## Compito a
Nei record, rinomina "Screen dimensions" in "Screen size" nella parte che va dalla prima riga fino a quella che contiene "Open the external", compresa. Riporta quindi queste righe lasciando invariato tutto il resto.

## Estratto della pagina
"""

MIGLIONICO.
Com’era da aspettarsi, l’amico Giacomo mi ha rivolto una batteria di
quesiti ai quali è doveroso rispondere, sia pure in forma generalizzata.
Dopo una serie di commenti sulle alterne fasi della campagna elettorale,
non posso far mancare il mio giudizio sull’esito delle elezioni ormai
concluse. Non mi soffermerò sui risultati generali che hanno
caratterizzato i successi o gli insuccessi di tutti i partiti, giacchè
sono stati, e sono tuttora, oggetto di analisi da parte della totalità
di giornali e televisioni.
Mi occuperò esclusivamente di quelli che hanno determinato la sconfitta
clamorosa del Partito Democratico, di cui mi onoro di far parte, senza
pentimenti. Non vi sono attenuanti di sorta, la batosta è stata pesante
e dolorosa. Ma, come accennato nel titolo, è stata dura e al contempo
salutare. E spiego il perché. Le cause sono molteplici e di varia natura
sia, per così dire, endogene che esogene. Buona parte è da attribuire al
lavoro e all’atteggiarsi di Matteo Renzi nel ruolo di Presidente del
Consiglio e di segretario del partito.

"""

## Compito b
Elenca gli aggettivi con cui l'articolo qualifica la sconfitta del Partito Democratico, compresi quelli riferiti alla «batosta».

## Dati mostrati
"""

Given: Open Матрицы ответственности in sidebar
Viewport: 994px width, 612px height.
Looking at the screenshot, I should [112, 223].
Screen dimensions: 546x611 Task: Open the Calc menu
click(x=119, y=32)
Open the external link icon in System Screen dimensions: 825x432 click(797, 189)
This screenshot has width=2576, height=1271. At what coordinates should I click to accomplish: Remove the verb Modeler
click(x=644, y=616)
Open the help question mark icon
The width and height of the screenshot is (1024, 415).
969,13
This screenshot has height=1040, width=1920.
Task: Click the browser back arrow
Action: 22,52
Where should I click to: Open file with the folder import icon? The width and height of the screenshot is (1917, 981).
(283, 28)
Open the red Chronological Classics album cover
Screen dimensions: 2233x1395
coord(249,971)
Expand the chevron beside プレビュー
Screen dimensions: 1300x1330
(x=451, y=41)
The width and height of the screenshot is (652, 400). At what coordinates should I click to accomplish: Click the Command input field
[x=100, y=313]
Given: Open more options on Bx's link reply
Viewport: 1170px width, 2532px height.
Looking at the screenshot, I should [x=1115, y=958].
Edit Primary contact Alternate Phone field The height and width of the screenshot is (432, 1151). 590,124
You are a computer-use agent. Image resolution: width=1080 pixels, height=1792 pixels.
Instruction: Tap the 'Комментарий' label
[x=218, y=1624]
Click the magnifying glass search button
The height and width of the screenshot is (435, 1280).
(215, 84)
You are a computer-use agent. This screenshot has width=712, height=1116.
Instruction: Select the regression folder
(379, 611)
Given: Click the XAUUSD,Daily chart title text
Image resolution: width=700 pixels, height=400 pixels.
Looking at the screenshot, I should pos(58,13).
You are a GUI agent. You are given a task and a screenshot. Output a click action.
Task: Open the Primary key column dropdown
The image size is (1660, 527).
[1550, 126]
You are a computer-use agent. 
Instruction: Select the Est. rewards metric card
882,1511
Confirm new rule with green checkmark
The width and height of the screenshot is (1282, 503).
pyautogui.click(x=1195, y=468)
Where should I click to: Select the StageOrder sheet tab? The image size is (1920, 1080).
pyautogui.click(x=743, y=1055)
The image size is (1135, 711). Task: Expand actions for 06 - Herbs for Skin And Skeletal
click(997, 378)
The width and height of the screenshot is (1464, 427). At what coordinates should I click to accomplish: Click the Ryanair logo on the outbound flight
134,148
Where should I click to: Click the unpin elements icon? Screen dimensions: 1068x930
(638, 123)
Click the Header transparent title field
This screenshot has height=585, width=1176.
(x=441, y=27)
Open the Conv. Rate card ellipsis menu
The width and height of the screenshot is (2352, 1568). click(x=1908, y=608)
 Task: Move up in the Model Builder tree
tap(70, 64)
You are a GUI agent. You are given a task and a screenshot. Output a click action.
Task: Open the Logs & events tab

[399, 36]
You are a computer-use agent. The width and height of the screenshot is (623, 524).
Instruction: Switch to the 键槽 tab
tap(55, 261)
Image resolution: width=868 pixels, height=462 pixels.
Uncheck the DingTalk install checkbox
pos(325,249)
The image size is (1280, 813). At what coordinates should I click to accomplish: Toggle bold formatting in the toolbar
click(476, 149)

"""

## Risposta completa a
Given: Open Матрицы ответственности in sidebar
Viewport: 994px width, 612px height.
Looking at the screenshot, I should [112, 223].
Screen size: 546x611 Task: Open the Calc menu
click(x=119, y=32)
Open the external link icon in System Screen size: 825x432 click(797, 189)

## Risposta completa b
- clamorosa
- pesante
- dolorosa
- dura
- salutare